Amplifying and copying nucleic acids [0067] Methods for producing a set of discriminator probes that selectively hybridize to unmethylated sequences that have been treated with a conversion reagent include an amplification step and a copying step (see Figure 2 and corresponding description). A variety of nucleic acid amplification and/or copying methods are known in the art and can be implemented to, e.g., amplify nucleic acid fragments to produce unmethylated fragments during probe production or to, e.g., copy converted fragments to generate a set discriminator probes. The most widely used in vitro technique among these methods is polymerase chain reaction (PCR), which requires the addition of nucleotides, oligonucleotide primers, buffer, and an appropriate polymerase to the amplification reaction mix. Additional methods that can be used to amplify, or copy, nucleic acids include strand displacement amplification (SDA), rolling-circle amplification (RCA) and multiple- displacement amplification (MDA). Each of these techniques is further described in Sambrook et al., Molecular Cloning - A Laboratory Manual (3rd Ed.), Vol. 1-3, Cold Spring Harbor Laboratory, Cold Spring Harbor, New York, 2000 ("Sambrook"); and Current Protocols in Molecular Biology, F. M. Ausubel et al., eds., Current Protocols, a joint venture between Greene Publishing Associates, Inc. and John Wiley & Sons, Inc., (supplemented through 2007) ("Ausubel"), and DNA Amplification: Current Technologies and Applications, V. V. Demidov et al., eds., (1st Ed.), Taylor and Francis, 2004.
KITS
[0068] Kits are also a feature of the invention. The present invention provides kits that include useful reagents, e.g., tagged DNA primers, affinity columns, and/or one or more enzyme and/or reagent that are used in the methods, e.g., a DNA polymerase, bisulfite, etc. Such reagents are most preferably packaged in a fashion to enable their use. The kits of the invention optionally include additional reagents, such as a control target nucleic acids, buffer solutions and/or salt solutions, including, e.g., divalent metal ions, i.e., Mg"1"1", Mn++ and/or Fe++, nucleic acid adapter tags, e.g., to prepare methylated nucleic acid fragments for sequencing, e.g., using a currently available or future automated high-throughput sequencing system. Such kits also typically include a container to hold the kit components, and instructions for use of the compositions, e.g., to practice the methods.
SYSTEMS
[0069] The methods and compositions provided by the invention can advantageously be integrated with systems that can, e.g., automate and/or multiplex the steps of the methods described herein, e.g., methods for separating methylated subsequences from unmethylated subsequences in a population of nucleic acids. Systems of the invention can include one or more modules, e.g., that automate a method herein, e.g., for high- throughput sequencing applications. Such systems can include fluid-handling elements and controllers that move reaction components into contacts with one another, signal detectors, and system software/instructions.

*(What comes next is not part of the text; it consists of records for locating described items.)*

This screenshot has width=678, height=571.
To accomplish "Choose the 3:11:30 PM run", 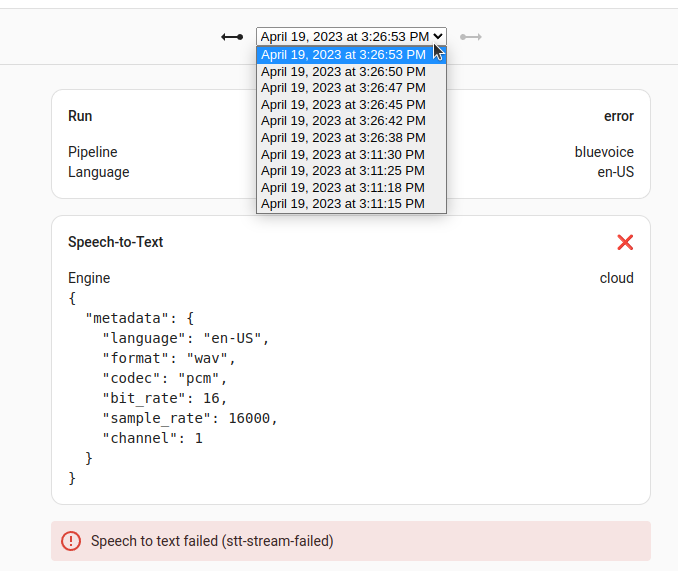I will (343, 154).

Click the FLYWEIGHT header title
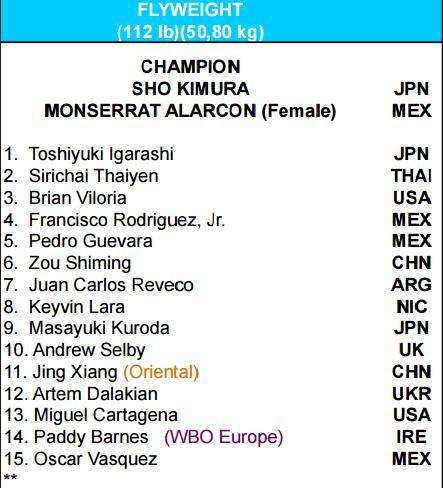190,10
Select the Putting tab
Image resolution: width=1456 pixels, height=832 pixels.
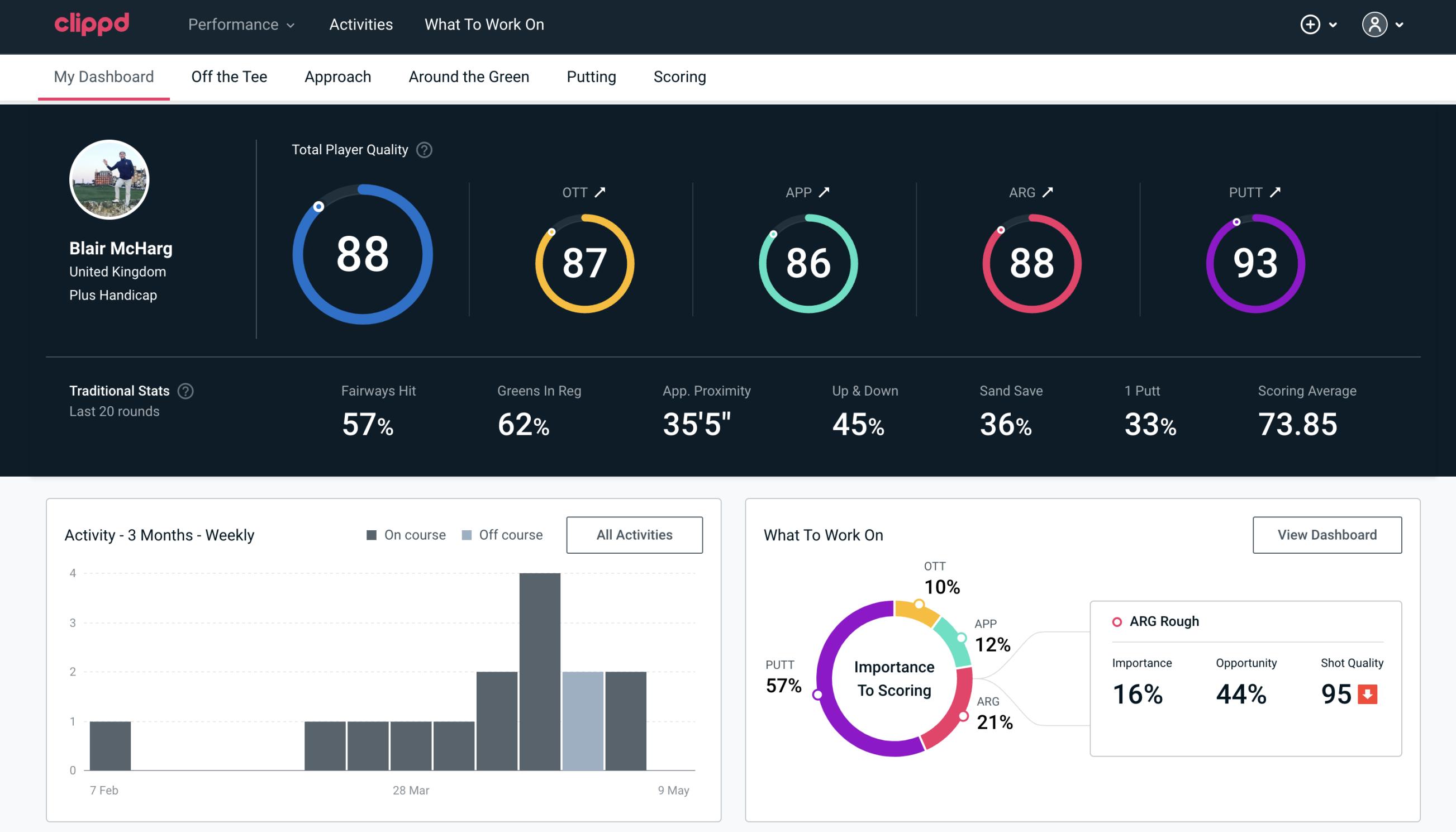pos(591,76)
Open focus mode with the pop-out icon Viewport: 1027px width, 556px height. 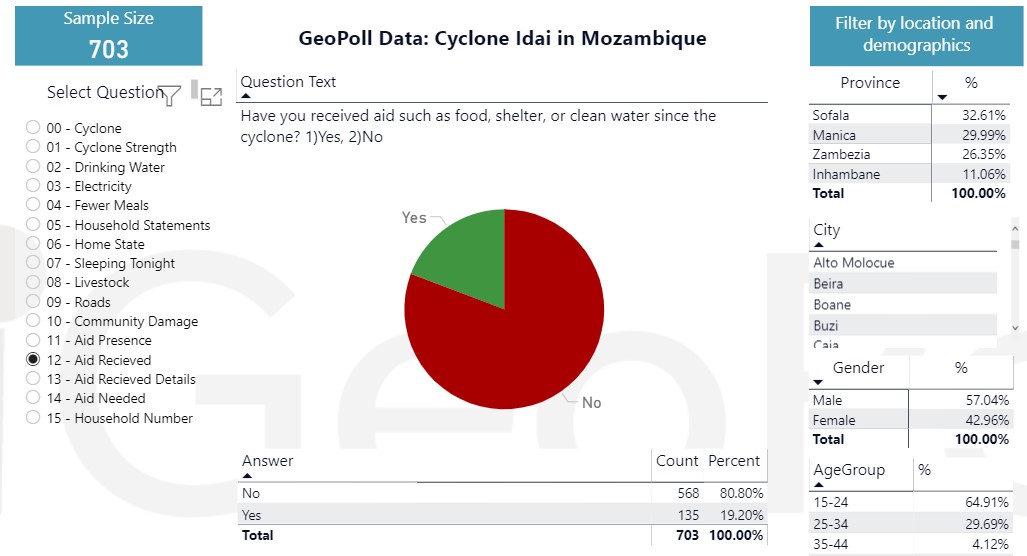(211, 97)
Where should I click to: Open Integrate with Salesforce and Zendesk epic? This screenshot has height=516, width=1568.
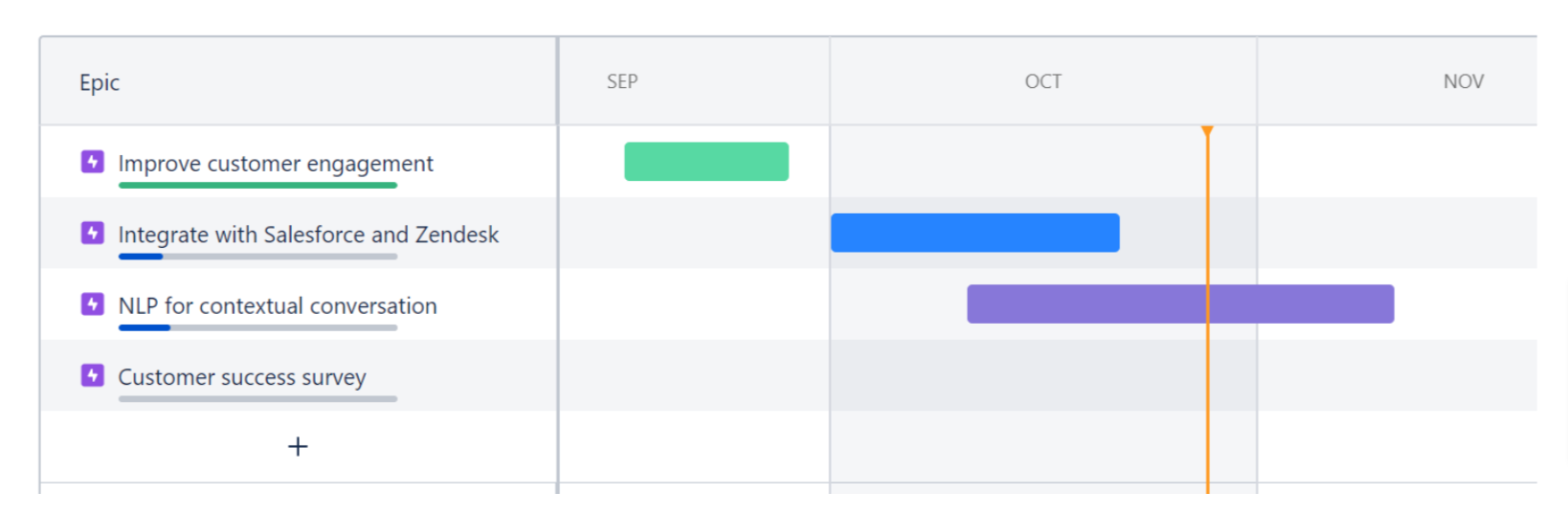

[0070] Systems of the invention can optionally include modules that provide for detection or tracking of products, e.g., methylated sequences. Additionally or alternatively, the systems can detect the nucleotide sequence of such methylated nucleic acids, e.g., produced during a sequencing reaction. Detectors can include spectrophotometers, epifluorescent detectors, CCD arrays, CMOS arrays, microscopes, cameras, or the like. Optical labeling is particularly useful because of the sensitivity and ease of detection of these labels, as well as their relative handling safety, and the ease of integration with available detection systems (e.g., using microscopes, cameras, photomultipliers, CCD arrays, CMOS arrays and/or combinations thereof). High-throughput analysis systems using optical labels include DNA sequencers, array readout systems, cell analysis and sorting systems, and the like. For a brief overview of fluorescent products and technologies see, e.g., Sullivan (ed) (2007) Fluorescent Proteins, Volume 85, Second Edition (Methods in Cell Biology) (Methods in Cell Biology) ISBN-10: 0123725585; Hof et al. (eds) (2005) Fluorescence Spectroscopy in Biology: Advanced Methods and their Applications to Membranes. Proteins, DNA, and Cells (Springer Series on Fluorescence) ISBN-10: 354022338X; Haughland (2005) Handbook of Fluorescent Probes and Research Products, 10th Edition (Invitrogen, Inc./ Molecular Probes); BioProbes Handbook. (2002) from Molecular Probes, Inc.; and Valeur (2001) Molecular Fluorescence: Principles and Applications Wiley ISBN-10: 352729919X. System software, e.g., instructions running on a computer can be used to track and inventory reactants or products, and/or for controlling robotics/ fluid handlers to achieve transfer between system stations/modules. The overall system can optionally be integrated into a single apparatus, or can consist of multiple apparatus with overall system software/instructions providing an operable linkage between modules.
EXAMPLES
[0071] The following examples are offered to illustrate, but not to limit the claimed invention.
Preparing Discriminator Probes from a Genomic DNA
[0072] To prepare discriminator probes, lOμg of genomic DNA is sonicated to produce nucleic acid fragments of an average size of ~2kb. The sonicated DNA is then purified using a spin column included with the Qiagen QIAquick PCR Purification Kit and eluted in 50μl hot (>65°C) Buffer EB.
[0073] The following reagents are added to the DNA fragments: lOμl 1OX T4 DNA Ligase Buffer 4μl T4 DNA Polymerase (NEB 3U/μl) 5μl PNK (NEB or Fermentas) 2μl 1OmM dNTPs 31μl Water
The mixture is incubated at 20°C for 15 minutes and the DNA is purified using a Qiagen spin column as described above. The phosphorylated fragments are eluted in 50μl hot (>65°C) EB.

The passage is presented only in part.